> Kutipan untuk Dibaca:
%%

Sake junmai edisi terbatas yang baru dari Ichinokura, sebuah pabrik yang berlokasi di Kota Osaki, Prefektur Miyagi, mulai dijual pada tanggal 11 Juni. Peluncuran ini merupakan bagian dari proyek "Ichi kara Hajimeru Ichinokura" (Memulai dari Nol di Ichinokura) yang sedang berlangsung, di mana para karyawan dari semua departemen mengambil peran utama dalam membuat sake dari dasar. Sake ini menggunakan 100% beras Toyonishiki yang dibudidayakan oleh divisi pertanian milik pabrik tersebut.

Detail Produk
| Item | Detail |
|---|---|
| Nama produk | Ichi kara Hajimeru Ichinokura – Ichinokura Junmai-shu Toyonishiki |
| Rasio penggilingan beras | 65% |
| Kadar alkohol | 15% |
| Nilai meteran sake | +1 hingga +3 |
| Harga eceran yang disarankan | ¥1.760 (720ml, termasuk pajak) |
| Tersedia di | Toko anggota Japan Meimonshu Kai, toko minuman keras di Prefektur Miyagi, toserba, dan lainnya |
Sake ini menampilkan rasa umami kaya yang menjadi karakteristik beras Toyonishiki, dilengkapi dengan keasaman menyegarkan dari ragi yang dipilih secara cermat. Dideskripsikan sebagai "banshaku" (minuman malam) yang seimbang dan mudah dinikmati, rasanya semakin berkembang di setiap cangkirnya.
Pasangan Makanan
Sake ini sangat cocok dengan hidangan yang kuat dan gurih: lidah sapi, BBQ dan daging panggang api langsung lainnya, perut babi rebus, sayuran rebus, dan ikan rebus.
Proyek "Ichi kara Hajimeru Ichinokura"

Proyek ini menempatkan karyawan dari setiap departemen sebagai pusat proses pembuatan sake, mulai dari memilih varietas beras dan menanam bibit hingga memanen biji-bijian. Selama tahap pembuatan, wakil asisten toji (master brewer) Abe Masaru dari departemen produksi—yang menerima sertifikasi Nanbu Toji pada Juli 2022—memimpin tim dalam mengembangkan profil rasa dan menerapkan teknik yang dikembangkan di Ichinokura selama bertahun-tahun.

%%

> Instruksi Tugas: Lanjutkan artikel tentang sake junmai Ichinokura di atas, mulai setelah kalimat terakhirnya.

[Entri data yang dikumpulkan]
%%

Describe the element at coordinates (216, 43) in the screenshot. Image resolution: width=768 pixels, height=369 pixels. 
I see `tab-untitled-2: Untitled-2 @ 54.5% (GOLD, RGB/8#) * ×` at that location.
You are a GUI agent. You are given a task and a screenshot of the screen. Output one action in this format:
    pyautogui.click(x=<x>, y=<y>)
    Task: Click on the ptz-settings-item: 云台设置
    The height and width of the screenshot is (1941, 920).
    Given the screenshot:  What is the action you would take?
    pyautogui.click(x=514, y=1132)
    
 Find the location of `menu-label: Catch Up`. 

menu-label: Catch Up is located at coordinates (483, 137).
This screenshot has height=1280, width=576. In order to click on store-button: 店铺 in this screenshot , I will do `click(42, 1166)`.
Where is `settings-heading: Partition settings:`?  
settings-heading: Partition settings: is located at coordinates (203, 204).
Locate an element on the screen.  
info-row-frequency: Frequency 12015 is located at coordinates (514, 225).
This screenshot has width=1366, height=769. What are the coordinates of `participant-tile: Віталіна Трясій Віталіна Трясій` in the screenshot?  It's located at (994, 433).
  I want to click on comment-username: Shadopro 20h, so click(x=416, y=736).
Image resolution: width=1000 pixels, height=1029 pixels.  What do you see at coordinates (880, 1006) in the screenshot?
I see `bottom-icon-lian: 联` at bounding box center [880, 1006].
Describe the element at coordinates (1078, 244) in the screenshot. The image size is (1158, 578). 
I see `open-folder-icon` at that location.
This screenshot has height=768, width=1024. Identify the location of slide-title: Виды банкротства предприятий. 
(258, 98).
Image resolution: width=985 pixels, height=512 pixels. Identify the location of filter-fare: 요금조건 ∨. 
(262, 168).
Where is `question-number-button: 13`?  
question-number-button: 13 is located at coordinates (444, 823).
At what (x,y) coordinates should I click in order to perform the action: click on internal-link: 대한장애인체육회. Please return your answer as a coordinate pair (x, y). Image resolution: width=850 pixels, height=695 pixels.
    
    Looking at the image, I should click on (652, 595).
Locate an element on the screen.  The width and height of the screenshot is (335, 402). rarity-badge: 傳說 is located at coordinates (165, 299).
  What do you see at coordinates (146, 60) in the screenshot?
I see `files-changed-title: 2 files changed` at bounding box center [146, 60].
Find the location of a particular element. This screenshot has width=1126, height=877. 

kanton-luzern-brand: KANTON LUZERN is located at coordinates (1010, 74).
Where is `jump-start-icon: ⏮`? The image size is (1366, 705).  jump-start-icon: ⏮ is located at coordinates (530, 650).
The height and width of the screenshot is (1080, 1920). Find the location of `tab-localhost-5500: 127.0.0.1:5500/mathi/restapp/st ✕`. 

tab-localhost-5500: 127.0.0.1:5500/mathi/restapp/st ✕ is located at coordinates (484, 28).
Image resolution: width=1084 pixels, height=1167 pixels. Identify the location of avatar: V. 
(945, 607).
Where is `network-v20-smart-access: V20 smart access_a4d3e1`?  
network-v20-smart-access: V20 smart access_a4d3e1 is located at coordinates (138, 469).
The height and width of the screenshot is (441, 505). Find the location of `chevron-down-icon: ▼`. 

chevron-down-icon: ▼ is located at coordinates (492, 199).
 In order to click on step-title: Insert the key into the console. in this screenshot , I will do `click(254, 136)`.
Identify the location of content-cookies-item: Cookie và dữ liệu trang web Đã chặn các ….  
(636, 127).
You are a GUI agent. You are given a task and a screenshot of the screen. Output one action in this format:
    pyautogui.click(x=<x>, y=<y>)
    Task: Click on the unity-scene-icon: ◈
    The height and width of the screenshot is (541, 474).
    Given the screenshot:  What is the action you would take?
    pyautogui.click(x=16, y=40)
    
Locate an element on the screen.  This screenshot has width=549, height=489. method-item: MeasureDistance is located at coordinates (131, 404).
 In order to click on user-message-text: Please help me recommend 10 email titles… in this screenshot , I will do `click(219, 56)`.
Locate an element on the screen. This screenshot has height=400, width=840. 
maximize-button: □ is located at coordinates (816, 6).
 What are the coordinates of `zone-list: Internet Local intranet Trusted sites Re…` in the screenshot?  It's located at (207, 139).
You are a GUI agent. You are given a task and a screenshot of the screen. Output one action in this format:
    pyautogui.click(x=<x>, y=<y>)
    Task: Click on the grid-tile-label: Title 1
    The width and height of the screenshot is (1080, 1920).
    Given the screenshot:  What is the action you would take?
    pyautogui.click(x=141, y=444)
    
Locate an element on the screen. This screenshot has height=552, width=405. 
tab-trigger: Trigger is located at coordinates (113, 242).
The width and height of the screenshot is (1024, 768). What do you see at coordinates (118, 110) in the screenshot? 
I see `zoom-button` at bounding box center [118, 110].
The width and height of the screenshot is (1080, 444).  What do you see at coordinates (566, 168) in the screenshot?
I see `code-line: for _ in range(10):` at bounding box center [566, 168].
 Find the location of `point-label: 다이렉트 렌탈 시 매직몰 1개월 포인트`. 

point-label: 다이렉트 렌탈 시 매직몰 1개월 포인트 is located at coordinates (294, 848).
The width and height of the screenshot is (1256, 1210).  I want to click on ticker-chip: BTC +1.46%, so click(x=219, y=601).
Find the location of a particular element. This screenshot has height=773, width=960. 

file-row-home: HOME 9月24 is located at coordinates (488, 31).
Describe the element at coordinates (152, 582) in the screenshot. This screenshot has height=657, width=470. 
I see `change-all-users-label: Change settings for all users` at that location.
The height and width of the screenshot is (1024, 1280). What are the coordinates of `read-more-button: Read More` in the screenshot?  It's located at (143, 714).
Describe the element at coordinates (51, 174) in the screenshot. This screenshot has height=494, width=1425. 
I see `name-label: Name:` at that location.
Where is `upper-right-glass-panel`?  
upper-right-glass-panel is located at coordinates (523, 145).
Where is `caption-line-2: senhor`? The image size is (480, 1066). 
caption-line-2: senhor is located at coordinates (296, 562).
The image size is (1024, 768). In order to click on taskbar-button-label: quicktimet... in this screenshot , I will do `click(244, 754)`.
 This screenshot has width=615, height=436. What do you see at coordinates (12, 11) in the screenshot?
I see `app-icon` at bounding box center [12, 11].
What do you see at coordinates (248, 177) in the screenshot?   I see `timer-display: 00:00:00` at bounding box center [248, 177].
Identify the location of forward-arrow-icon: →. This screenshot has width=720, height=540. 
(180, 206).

%%

> Hasil Tugas:
Kisah lengkap tentang bagaimana beras ditanam dan sake diproduksi—dari ladang hingga botol—juga diperkenalkan di saluran YouTube pabrik tersebut.
Tentang Divisi Pertanian Ichinokura

Ichinokura mendirikan divisi pertaniannya pada Agustus 2004, melanjutkan upaya yang dimulai setelah musim panas yang sangat dingin pada tahun 1993—yang diingat sebagai "Krisis Beras Heisei"—yang memaksa pabrik tersebut memangkas produksi untuk pertama kalinya sejak didirikan. Setelah mengamati bahwa beras yang ditanam secara organik jauh lebih baik selama cuaca dingin, pabrik tersebut meluncurkan kelompok studi internal dan secara resmi mendirikan Asosiasi Penelitian Beras Sake Matsuyama-cho pada tahun 1995. Saat ini, divisi tersebut mengolah sekitar 25 hektar lahan pertanian di Matsuyama, Kota Osaki, dengan fokus pada beras sake berkualitas tinggi sambil membagikan keahlian pertanian kepada petani lokal untuk meningkatkan kualitas bahan baku dan mendukung pertanian berkelanjutan.